━━━━━ The data

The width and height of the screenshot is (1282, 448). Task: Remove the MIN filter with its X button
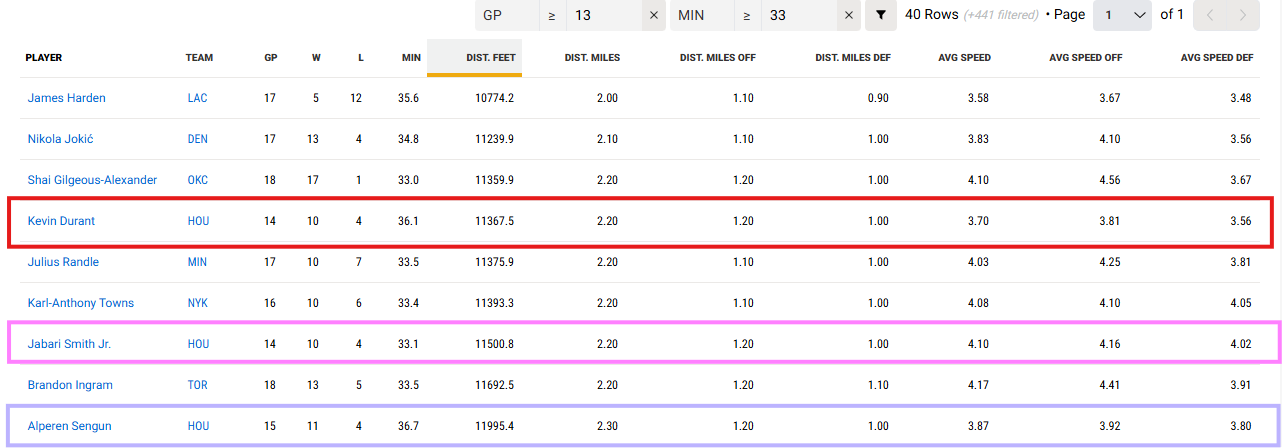click(849, 15)
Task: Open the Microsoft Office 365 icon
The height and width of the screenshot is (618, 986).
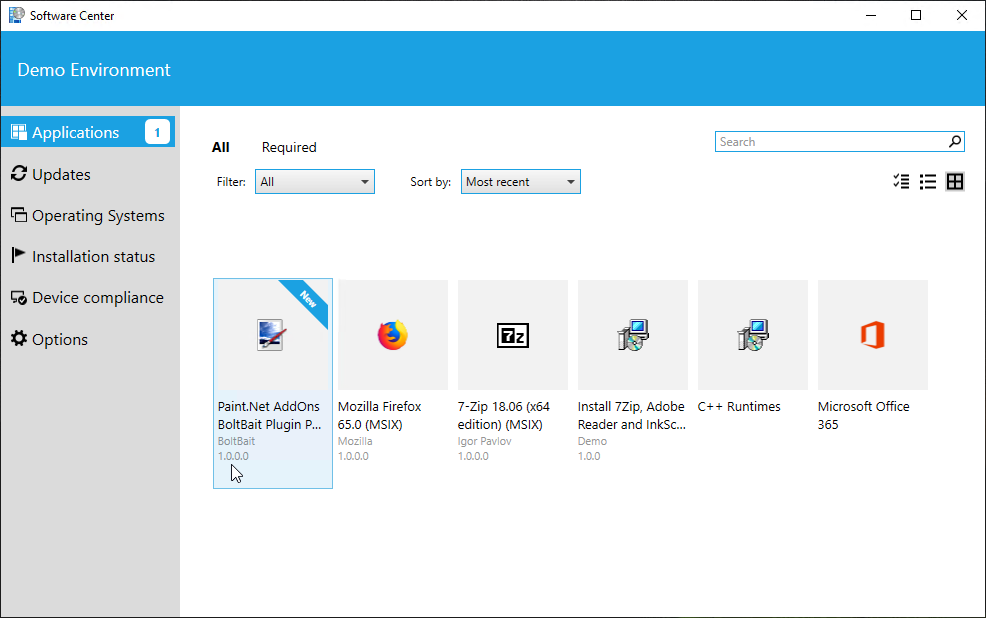Action: (872, 335)
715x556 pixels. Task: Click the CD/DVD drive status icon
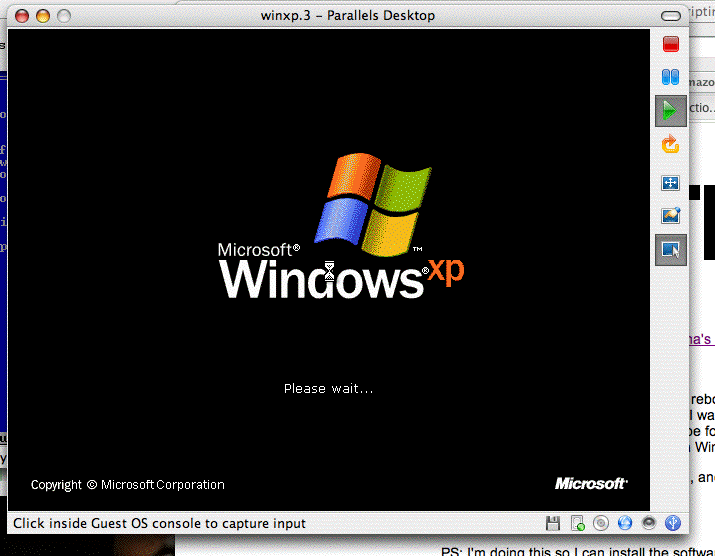tap(601, 523)
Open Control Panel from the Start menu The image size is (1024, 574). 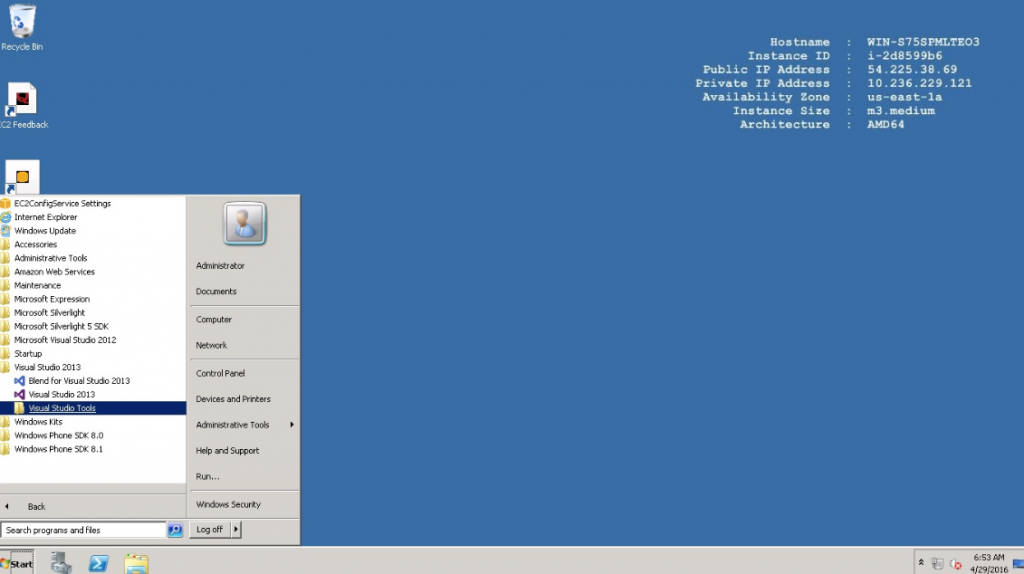click(x=220, y=373)
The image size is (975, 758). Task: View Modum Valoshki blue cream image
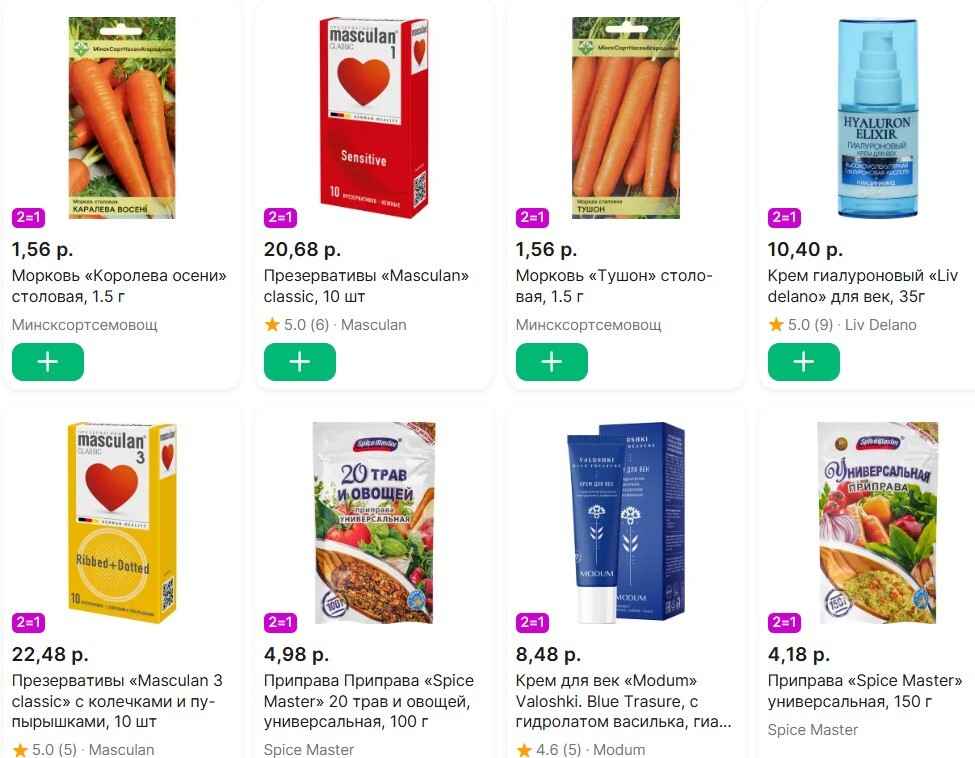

━━━━━━━━━━

* _Exercise_:
Put the stretch of data from the start through the line containing "Action: (872, 335)" into a two-column CSV with columns input and output, one row for each text and its answer, each value in one quoted field with line breaks turned into spaces. Leave the pictures out.

* _The solution_:
input,output
"The width and height of the screenshot is (1282, 448). Task: Remove the MIN filter with its X button","click(849, 15)"
"Task: Open the Microsoft Office 365 icon The height and width of the screenshot is (618, 986).","Action: (872, 335)"